• Task requirements: Show each line in the entries below that contains the word "This", copying every such line in full.

• Source data:
+===+

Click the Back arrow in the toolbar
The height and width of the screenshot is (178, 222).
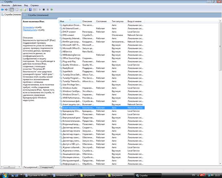click(x=3, y=9)
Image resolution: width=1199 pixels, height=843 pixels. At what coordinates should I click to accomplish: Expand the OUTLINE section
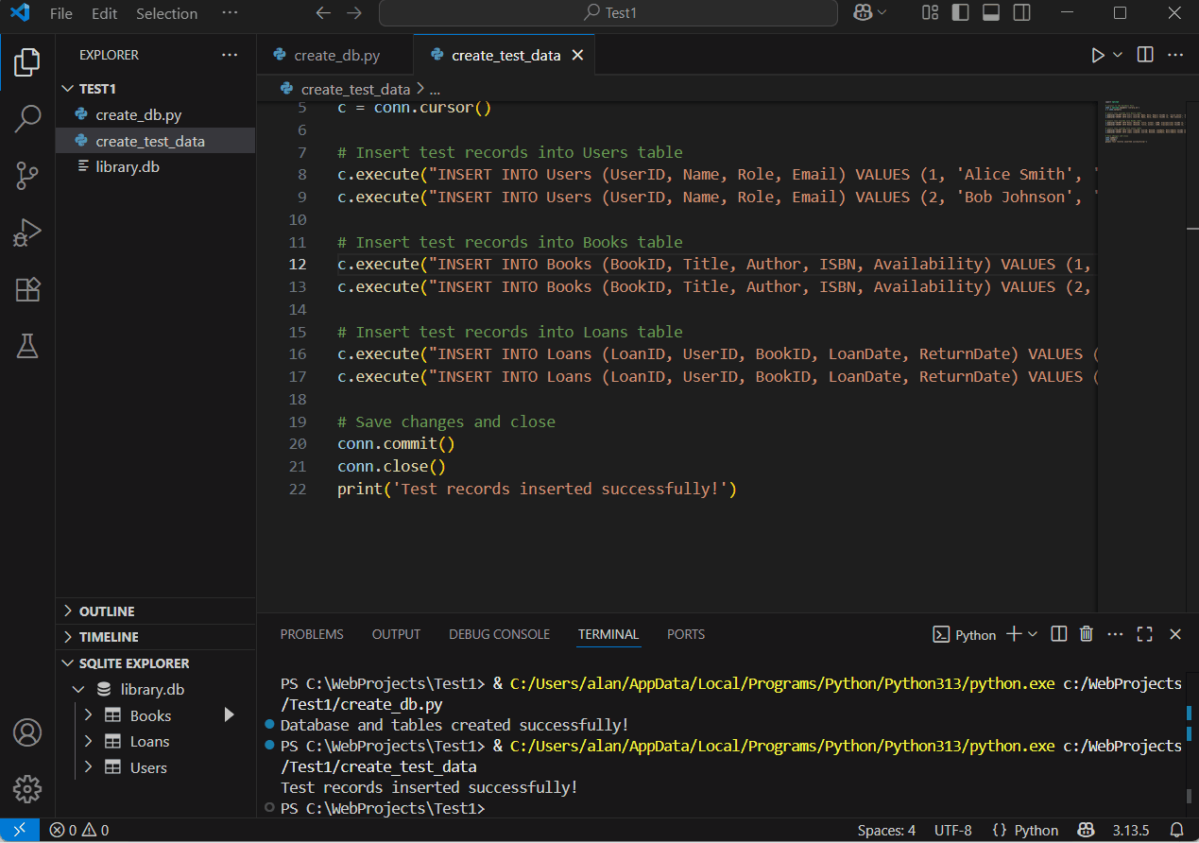click(107, 611)
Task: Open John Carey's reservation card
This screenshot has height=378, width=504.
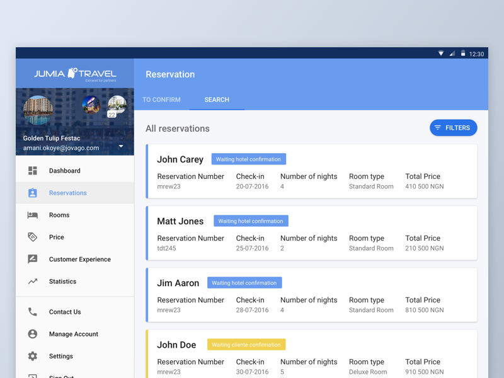Action: [311, 171]
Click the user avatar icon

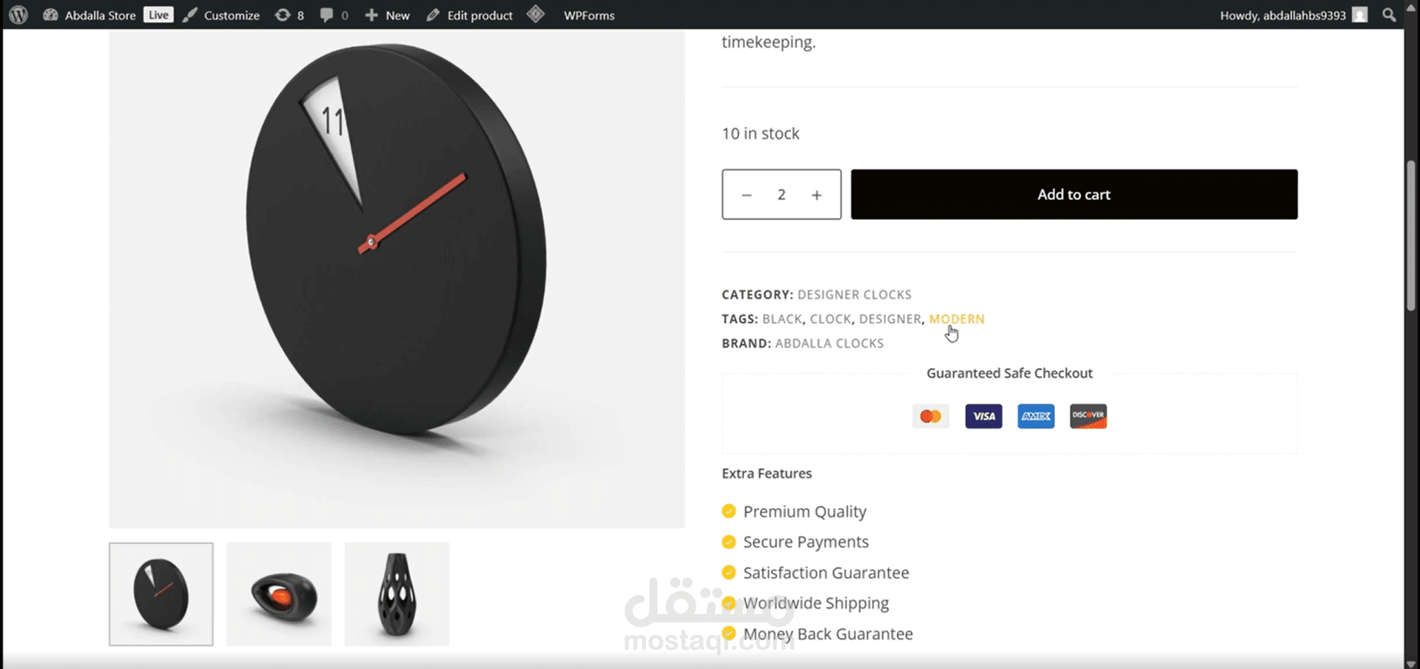tap(1360, 15)
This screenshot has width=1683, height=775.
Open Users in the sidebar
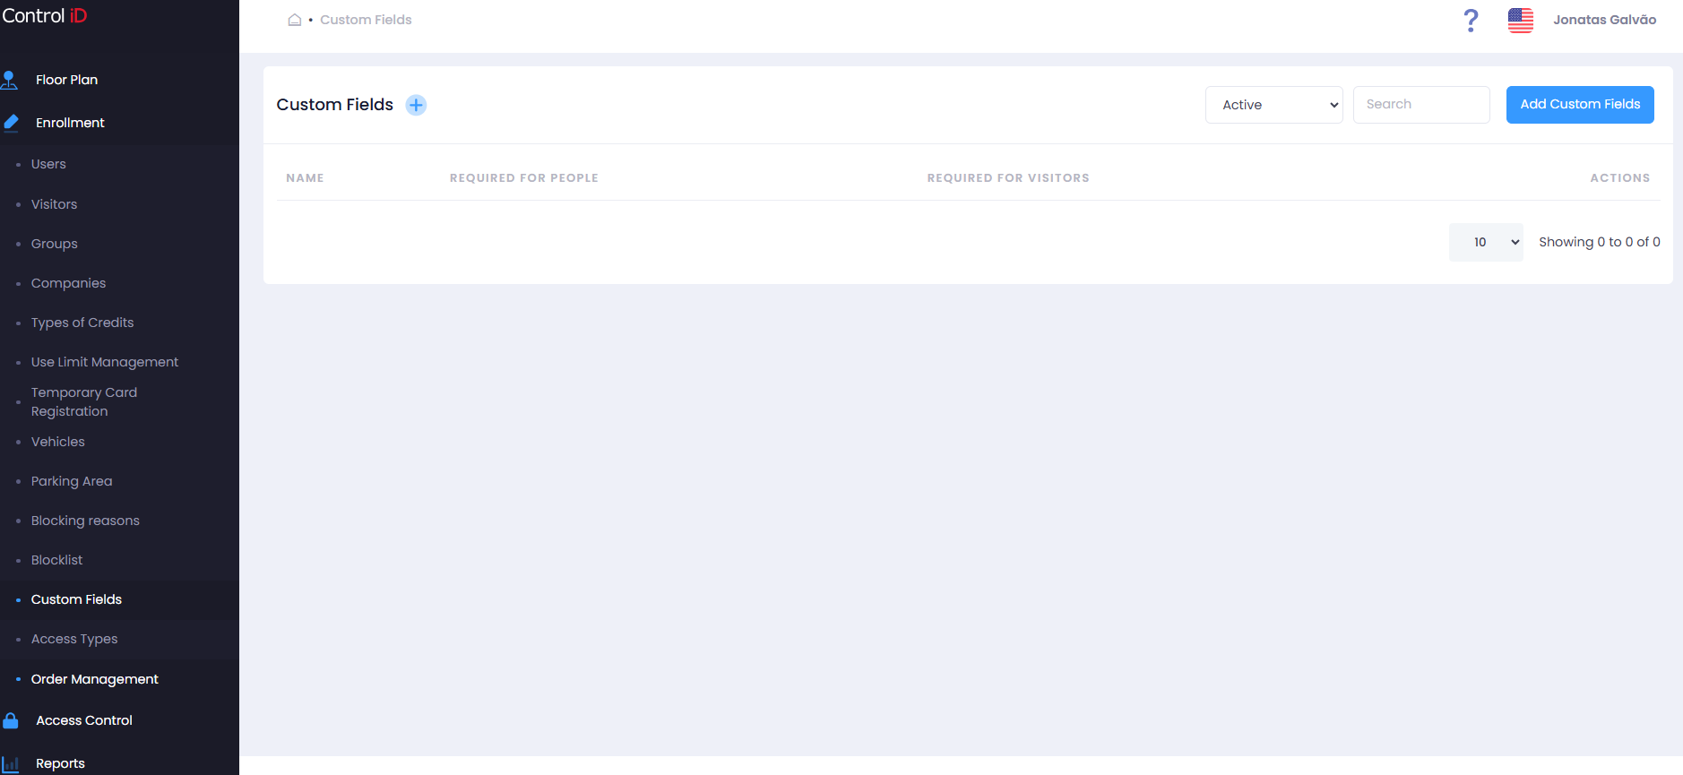click(48, 164)

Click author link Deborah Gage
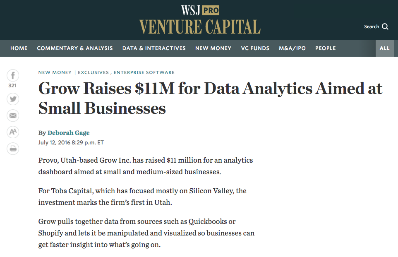(69, 133)
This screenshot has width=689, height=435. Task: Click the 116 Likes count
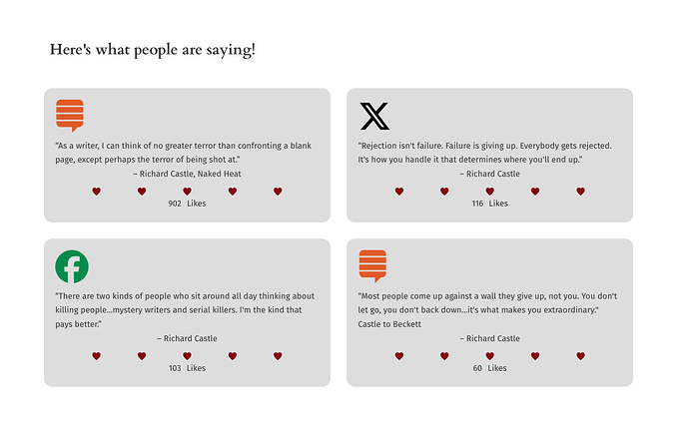tap(490, 204)
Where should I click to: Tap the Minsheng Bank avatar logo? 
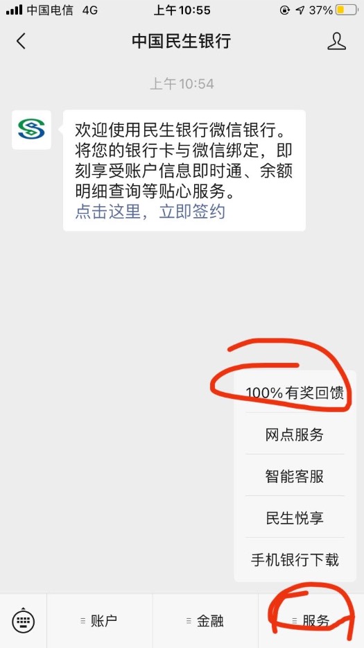(31, 130)
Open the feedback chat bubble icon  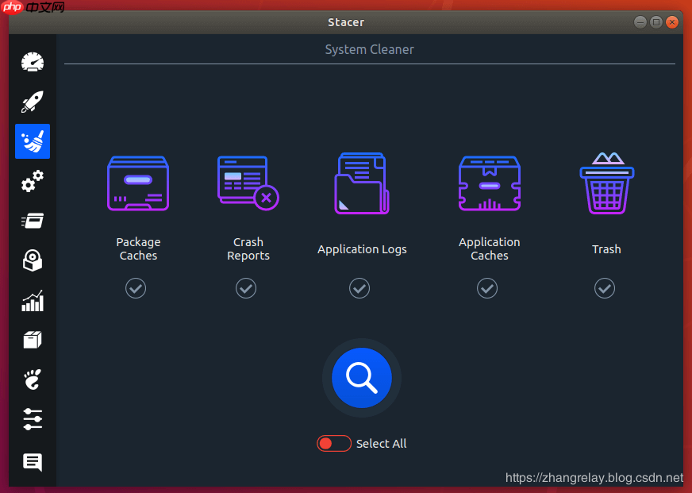(32, 462)
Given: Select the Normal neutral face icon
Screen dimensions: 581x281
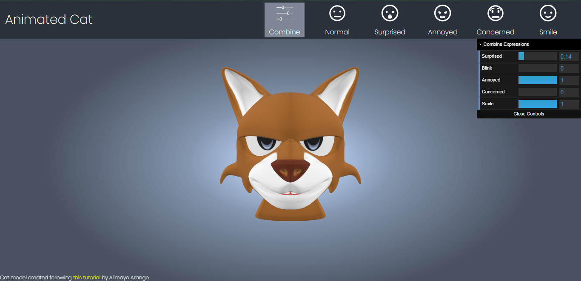Looking at the screenshot, I should tap(337, 13).
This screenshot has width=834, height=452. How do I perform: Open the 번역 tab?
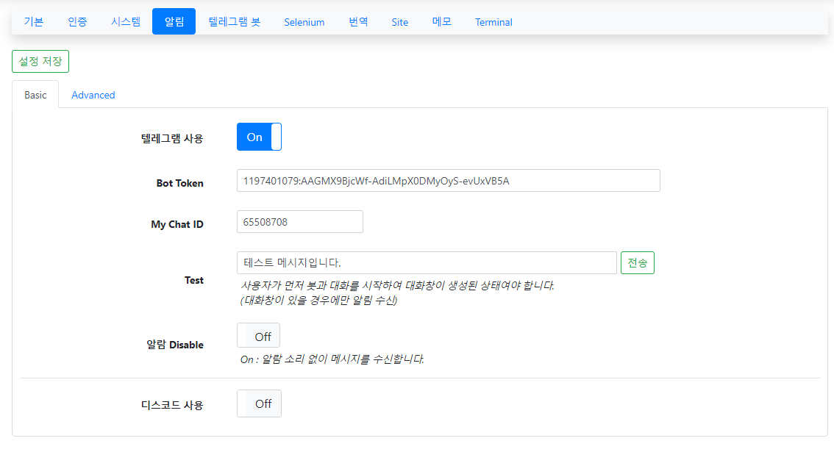(358, 22)
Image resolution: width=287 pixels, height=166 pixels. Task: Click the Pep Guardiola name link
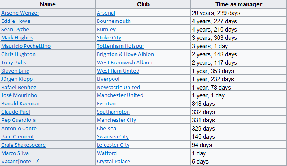click(x=18, y=120)
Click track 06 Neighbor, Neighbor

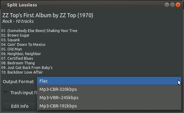(x=21, y=54)
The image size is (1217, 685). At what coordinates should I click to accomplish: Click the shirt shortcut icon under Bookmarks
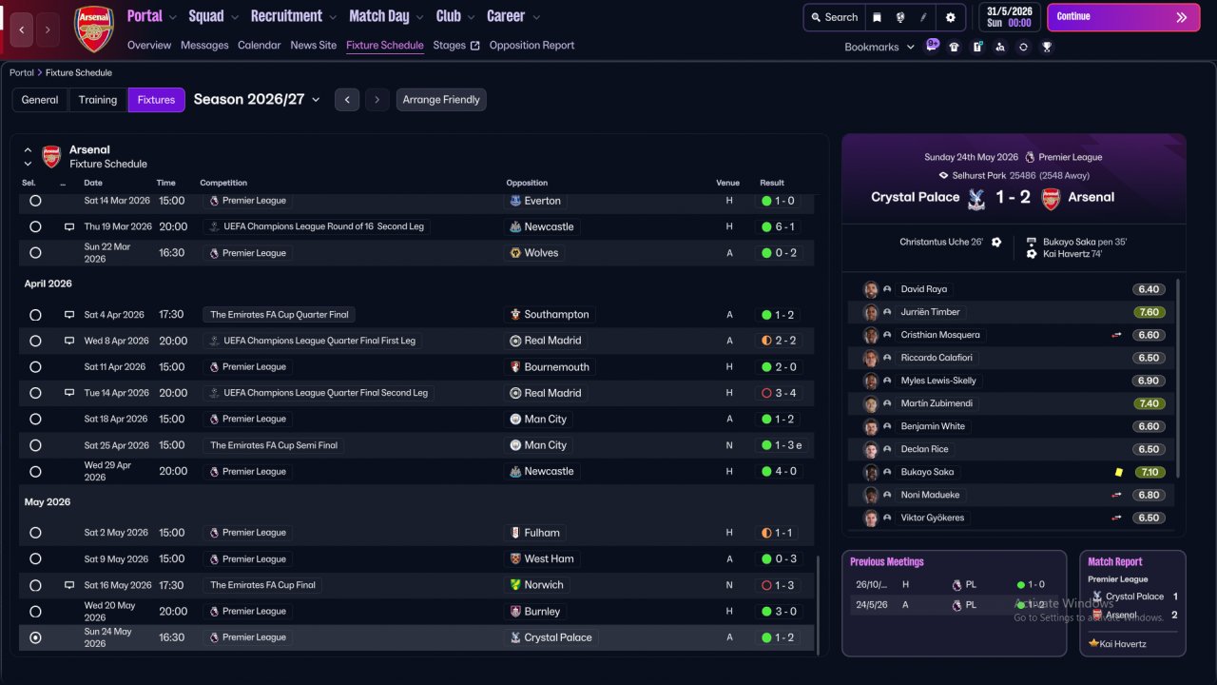pyautogui.click(x=955, y=47)

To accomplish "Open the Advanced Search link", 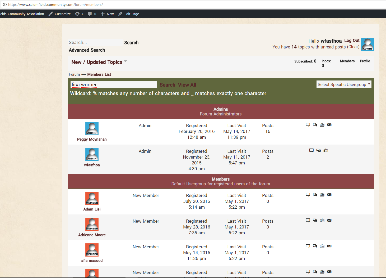I will coord(87,50).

+===+

• Result:
This screenshot has height=378, width=504.
This screenshot has width=1683, height=775.
This screenshot has width=689, height=435. Task: Click the 116 Likes count
This screenshot has width=834, height=452. How do I perform: Open the 번역 tab?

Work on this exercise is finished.